===== EXERCISE INPUTS

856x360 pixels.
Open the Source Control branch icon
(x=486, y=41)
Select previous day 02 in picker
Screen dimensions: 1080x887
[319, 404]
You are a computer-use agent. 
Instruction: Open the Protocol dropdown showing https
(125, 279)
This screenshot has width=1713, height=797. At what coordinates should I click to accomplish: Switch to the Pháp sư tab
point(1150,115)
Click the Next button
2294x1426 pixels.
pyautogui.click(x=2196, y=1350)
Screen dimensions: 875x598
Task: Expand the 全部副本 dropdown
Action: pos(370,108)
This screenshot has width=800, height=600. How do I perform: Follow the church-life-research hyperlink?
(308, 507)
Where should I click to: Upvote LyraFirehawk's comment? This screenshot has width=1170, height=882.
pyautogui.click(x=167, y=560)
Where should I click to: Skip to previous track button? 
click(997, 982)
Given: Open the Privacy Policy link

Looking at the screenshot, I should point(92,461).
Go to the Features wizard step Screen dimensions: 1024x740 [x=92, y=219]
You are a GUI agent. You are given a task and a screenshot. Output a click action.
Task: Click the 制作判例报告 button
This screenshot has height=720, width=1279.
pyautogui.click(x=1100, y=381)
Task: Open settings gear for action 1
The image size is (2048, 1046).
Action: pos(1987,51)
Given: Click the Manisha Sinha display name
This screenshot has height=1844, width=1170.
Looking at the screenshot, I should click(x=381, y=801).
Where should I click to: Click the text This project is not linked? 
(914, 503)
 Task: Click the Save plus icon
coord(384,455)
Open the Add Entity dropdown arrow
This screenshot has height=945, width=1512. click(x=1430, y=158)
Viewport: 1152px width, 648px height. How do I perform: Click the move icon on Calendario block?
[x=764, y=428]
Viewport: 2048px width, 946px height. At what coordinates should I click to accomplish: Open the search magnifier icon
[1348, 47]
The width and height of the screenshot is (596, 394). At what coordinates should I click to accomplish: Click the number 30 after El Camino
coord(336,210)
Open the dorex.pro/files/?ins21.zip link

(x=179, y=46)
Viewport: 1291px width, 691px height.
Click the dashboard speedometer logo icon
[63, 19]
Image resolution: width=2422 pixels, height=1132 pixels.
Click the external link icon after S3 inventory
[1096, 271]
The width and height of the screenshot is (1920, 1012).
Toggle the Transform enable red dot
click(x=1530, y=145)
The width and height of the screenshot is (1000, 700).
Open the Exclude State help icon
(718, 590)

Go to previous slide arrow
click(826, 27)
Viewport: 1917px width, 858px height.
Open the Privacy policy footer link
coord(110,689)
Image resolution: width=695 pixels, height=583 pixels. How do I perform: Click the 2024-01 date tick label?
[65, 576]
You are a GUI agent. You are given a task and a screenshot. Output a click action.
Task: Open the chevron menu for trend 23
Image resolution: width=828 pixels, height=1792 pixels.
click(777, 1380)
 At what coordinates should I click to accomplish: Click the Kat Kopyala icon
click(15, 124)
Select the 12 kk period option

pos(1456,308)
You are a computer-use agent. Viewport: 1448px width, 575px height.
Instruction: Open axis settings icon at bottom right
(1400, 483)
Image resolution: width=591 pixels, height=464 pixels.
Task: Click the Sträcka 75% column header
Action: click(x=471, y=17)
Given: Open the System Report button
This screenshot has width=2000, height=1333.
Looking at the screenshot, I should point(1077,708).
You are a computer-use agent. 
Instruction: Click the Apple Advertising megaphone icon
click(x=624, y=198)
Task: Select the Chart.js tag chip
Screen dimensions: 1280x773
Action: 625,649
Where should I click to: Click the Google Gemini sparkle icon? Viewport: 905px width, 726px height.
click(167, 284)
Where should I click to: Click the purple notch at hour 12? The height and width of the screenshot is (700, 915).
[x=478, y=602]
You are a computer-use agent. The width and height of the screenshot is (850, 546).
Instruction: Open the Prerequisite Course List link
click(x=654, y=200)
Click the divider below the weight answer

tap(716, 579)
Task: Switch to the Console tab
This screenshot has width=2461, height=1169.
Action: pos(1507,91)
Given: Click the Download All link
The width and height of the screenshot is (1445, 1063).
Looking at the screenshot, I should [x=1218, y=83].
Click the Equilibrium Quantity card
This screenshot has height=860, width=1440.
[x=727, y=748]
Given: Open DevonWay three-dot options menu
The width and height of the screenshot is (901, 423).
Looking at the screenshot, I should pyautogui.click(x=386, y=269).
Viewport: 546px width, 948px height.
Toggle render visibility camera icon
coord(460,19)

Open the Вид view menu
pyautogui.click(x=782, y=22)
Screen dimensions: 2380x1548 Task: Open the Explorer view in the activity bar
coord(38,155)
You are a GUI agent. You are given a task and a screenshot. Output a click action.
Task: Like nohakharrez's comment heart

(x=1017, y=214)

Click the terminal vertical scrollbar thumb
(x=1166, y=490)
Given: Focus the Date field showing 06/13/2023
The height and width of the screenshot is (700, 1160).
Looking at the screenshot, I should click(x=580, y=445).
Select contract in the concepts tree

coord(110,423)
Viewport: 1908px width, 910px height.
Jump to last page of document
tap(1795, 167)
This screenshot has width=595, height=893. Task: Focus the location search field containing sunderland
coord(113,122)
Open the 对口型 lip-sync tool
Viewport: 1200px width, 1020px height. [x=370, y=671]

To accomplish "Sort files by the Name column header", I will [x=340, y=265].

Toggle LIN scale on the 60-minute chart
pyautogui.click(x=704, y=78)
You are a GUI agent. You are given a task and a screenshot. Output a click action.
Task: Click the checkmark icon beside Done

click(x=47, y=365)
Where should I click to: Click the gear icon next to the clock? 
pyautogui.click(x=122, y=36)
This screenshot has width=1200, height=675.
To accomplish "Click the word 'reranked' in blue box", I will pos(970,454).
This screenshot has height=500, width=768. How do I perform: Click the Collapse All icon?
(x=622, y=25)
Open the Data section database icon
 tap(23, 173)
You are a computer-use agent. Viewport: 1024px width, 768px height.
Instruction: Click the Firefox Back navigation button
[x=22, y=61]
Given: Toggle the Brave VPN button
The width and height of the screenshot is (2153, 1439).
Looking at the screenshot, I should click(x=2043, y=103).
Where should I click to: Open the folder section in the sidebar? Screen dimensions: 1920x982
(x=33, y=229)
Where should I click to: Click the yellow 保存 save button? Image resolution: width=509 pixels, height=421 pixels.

==========

▶ _WORK TO COMPLETE_: Copy every line of the records above without any change.

▶ _EXPECTED ANSWER_:
856x360 pixels.
Open the Source Control branch icon
(x=486, y=41)
Select previous day 02 in picker
Screen dimensions: 1080x887
[319, 404]
You are a computer-use agent. 
Instruction: Open the Protocol dropdown showing https
(125, 279)
This screenshot has width=1713, height=797. At what coordinates should I click to accomplish: Switch to the Pháp sư tab
point(1150,115)
Click the Next button
2294x1426 pixels.
pyautogui.click(x=2196, y=1350)
Screen dimensions: 875x598
Task: Expand the 全部副本 dropdown
Action: pos(370,108)
This screenshot has width=800, height=600. How do I perform: Follow the church-life-research hyperlink?
(308, 507)
Where should I click to: Upvote LyraFirehawk's comment? This screenshot has width=1170, height=882.
pyautogui.click(x=167, y=560)
Where should I click to: Skip to previous track button? 
click(997, 982)
Given: Open the Privacy Policy link

Looking at the screenshot, I should point(92,461).
Go to the Features wizard step Screen dimensions: 1024x740 [x=92, y=219]
You are a GUI agent. You are given a task and a screenshot. Output a click action.
Task: Click the 制作判例报告 button
This screenshot has height=720, width=1279.
pyautogui.click(x=1100, y=381)
Task: Open settings gear for action 1
The image size is (2048, 1046).
Action: pos(1987,51)
Given: Click the Manisha Sinha display name
This screenshot has height=1844, width=1170.
Looking at the screenshot, I should click(x=381, y=801).
Where should I click to: Click the text This project is not linked? 
(914, 503)
 Task: Click the Save plus icon
coord(384,455)
Open the Add Entity dropdown arrow
This screenshot has height=945, width=1512. click(x=1430, y=158)
Viewport: 1152px width, 648px height. How do I perform: Click the move icon on Calendario block?
[x=764, y=428]
Viewport: 2048px width, 946px height. At what coordinates should I click to accomplish: Open the search magnifier icon
[1348, 47]
The width and height of the screenshot is (596, 394). At what coordinates should I click to accomplish: Click the number 30 after El Camino
coord(336,210)
Open the dorex.pro/files/?ins21.zip link

(x=179, y=46)
Viewport: 1291px width, 691px height.
Click the dashboard speedometer logo icon
[63, 19]
Image resolution: width=2422 pixels, height=1132 pixels.
Click the external link icon after S3 inventory
[1096, 271]
The width and height of the screenshot is (1920, 1012).
Toggle the Transform enable red dot
click(x=1530, y=145)
The width and height of the screenshot is (1000, 700).
Open the Exclude State help icon
(718, 590)

Go to previous slide arrow
click(826, 27)
Viewport: 1917px width, 858px height.
Open the Privacy policy footer link
coord(110,689)
Image resolution: width=695 pixels, height=583 pixels. How do I perform: Click the 2024-01 date tick label?
[65, 576]
You are a GUI agent. You are given a task and a screenshot. Output a click action.
Task: Open the chevron menu for trend 23
Image resolution: width=828 pixels, height=1792 pixels.
click(777, 1380)
 At what coordinates should I click to accomplish: Click the Kat Kopyala icon
click(15, 124)
Select the 12 kk period option

pos(1456,308)
You are a computer-use agent. Viewport: 1448px width, 575px height.
Instruction: Open axis settings icon at bottom right
(1400, 483)
Image resolution: width=591 pixels, height=464 pixels.
Task: Click the Sträcka 75% column header
Action: click(x=471, y=17)
Given: Open the System Report button
This screenshot has width=2000, height=1333.
Looking at the screenshot, I should point(1077,708).
You are a computer-use agent. 
Instruction: Click the Apple Advertising megaphone icon
click(x=624, y=198)
Task: Select the Chart.js tag chip
Screen dimensions: 1280x773
Action: 625,649
Where should I click to: Click the Google Gemini sparkle icon? Viewport: 905px width, 726px height.
click(167, 284)
Where should I click to: Click the purple notch at hour 12? The height and width of the screenshot is (700, 915).
[x=478, y=602]
You are a computer-use agent. The width and height of the screenshot is (850, 546).
Instruction: Open the Prerequisite Course List link
click(x=654, y=200)
Click the divider below the weight answer

tap(716, 579)
Task: Switch to the Console tab
This screenshot has width=2461, height=1169.
Action: pos(1507,91)
Given: Click the Download All link
The width and height of the screenshot is (1445, 1063).
Looking at the screenshot, I should [x=1218, y=83].
Click the Equilibrium Quantity card
This screenshot has height=860, width=1440.
[x=727, y=748]
Given: Open DevonWay three-dot options menu
The width and height of the screenshot is (901, 423).
Looking at the screenshot, I should pyautogui.click(x=386, y=269).
Viewport: 546px width, 948px height.
Toggle render visibility camera icon
coord(460,19)

Open the Вид view menu
pyautogui.click(x=782, y=22)
Screen dimensions: 2380x1548 Task: Open the Explorer view in the activity bar
coord(38,155)
You are a GUI agent. You are given a task and a screenshot. Output a click action.
Task: Like nohakharrez's comment heart

(x=1017, y=214)

Click the terminal vertical scrollbar thumb
(x=1166, y=490)
Given: Focus the Date field showing 06/13/2023
The height and width of the screenshot is (700, 1160).
Looking at the screenshot, I should click(x=580, y=445).
Select contract in the concepts tree

coord(110,423)
Viewport: 1908px width, 910px height.
Jump to last page of document
tap(1795, 167)
This screenshot has width=595, height=893. Task: Focus the location search field containing sunderland
coord(113,122)
Open the 对口型 lip-sync tool
Viewport: 1200px width, 1020px height. [x=370, y=671]

To accomplish "Sort files by the Name column header", I will [x=340, y=265].

Toggle LIN scale on the 60-minute chart
pyautogui.click(x=704, y=78)
You are a GUI agent. You are given a task and a screenshot. Output a click action.
Task: Click the checkmark icon beside Done

click(x=47, y=365)
Where should I click to: Click the gear icon next to the clock? 
pyautogui.click(x=122, y=36)
This screenshot has width=1200, height=675.
To accomplish "Click the word 'reranked' in blue box", I will pos(970,454).
This screenshot has height=500, width=768. How do I perform: Click the Collapse All icon?
(x=622, y=25)
Open the Data section database icon
 tap(23, 173)
You are a computer-use agent. Viewport: 1024px width, 768px height.
Instruction: Click the Firefox Back navigation button
[x=22, y=61]
Given: Toggle the Brave VPN button
The width and height of the screenshot is (2153, 1439).
Looking at the screenshot, I should click(x=2043, y=103).
Where should I click to: Open the folder section in the sidebar? Screen dimensions: 1920x982
(x=33, y=229)
Where should I click to: Click the yellow 保存 save button? Image resolution: width=509 pixels, height=421 pixels.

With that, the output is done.